A few million dollars, as a matter of fact, which will compete for the state's $250 million surplus. In addition to their individual programs, both schools are hoping faculty salaries raises will go up from the 2 percent already budgeted this year to 6 percent.
Tech is asking the General Assembly for $5.2 million to make up for the 1,005 Virginia students it has been subsidizing for the past few years - ever since higher education suffered deep budget cuts in the early 1990s. While tuition has made up $3,500 of the $8,900 average it costs Tech to educate each student each year, the university itself has had to cover that cost by cutting other expenses, said spokesman Larry Hincker.
Last year, the legislature "acknowledged this is a problem" with a $200,000 appropriation, but that's not enough, said Minnis Ridenour, Tech's executive vice president.
Also high on Tech's wish list is $5 million more for its Advanced Communications and Information Technology Building, in addition to $10 million the General Assembly gave the project last year.
This is the building proposed at the intersection of The Mall and the Drillfield. It will connect to Newman Library via a stone skybridge over The Mall that will double as a reading room.
The university had expected to raise $5 million in federal funds and $10 million from private donors to make up the balance of the $25 million building, Ridenour said. But Tech officials discovered that the federal government is more interested in spending money on equipment - not buildings - so now they've proposed something of a swap.
The federal money now would be raised for equipment instead of building. And then "we won't need state support for equipment," Ridenour said, except for routine maintenance.
New to Tech's list of amendments is $1.4 million to launch the "Mathematics Emporium." It's a new initiative that would promote advanced, and new, teaching and learning techniques in a lab open 24 hours a day - and staffed the entire time. Technology would be a key part of the center.
Radford University's Business Assistance Center, meantime, offers programs that do everything from show entrepreneurs how to write a business plan, to introduce them to bankers who can help them get loans. Last year, $300,000 of its budget was drawn directly from university operating coffers, and director Jerry M. Kopf said the plan now is to get the state to pick up the tab.
Its $400,000 request includes $294,000 for the center's seven employees and the balance for rent, computers, phone lines or travel, he said. The travel, Kopf pointed out, is primarily for staff to visit businesses for training and development.

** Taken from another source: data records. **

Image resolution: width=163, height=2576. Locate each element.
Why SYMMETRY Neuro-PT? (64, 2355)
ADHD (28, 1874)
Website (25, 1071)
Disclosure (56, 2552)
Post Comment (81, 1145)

Radford continues its efforts to offer educational programs through other schools in the region. Among its requests:
* $85,000 to offer graduate programs in counselor education and social work, and possibly other programs, at the Southwest Virginia Higher Education Center in Abingdon.
* $137,000 to pay for new courses at Virginia Western Community College in Roanoke. Last year, the General Assembly approved $250,000 out of a $1.16 million request. Currently, more than 300 Roanoke area students have taken courses in the program, which allows VWCC graduates to enter Radford in their junior year.
Tech also is coming up with programs that work with other schools. Among its other requests:
* $54,100 to pay for a new worker who would help set up a Culinary Arts Professional Training Program between Tech and Virginia Western. The Hotel Roanoke may become the program's lab, Ridenour said.
* $950,000 for graduate programs taught at Tech's Northern Virginia Graduate Center, which it shares with the University of Virginia.
The two legislative money committees have until midnight Sunday to come up with their budgets.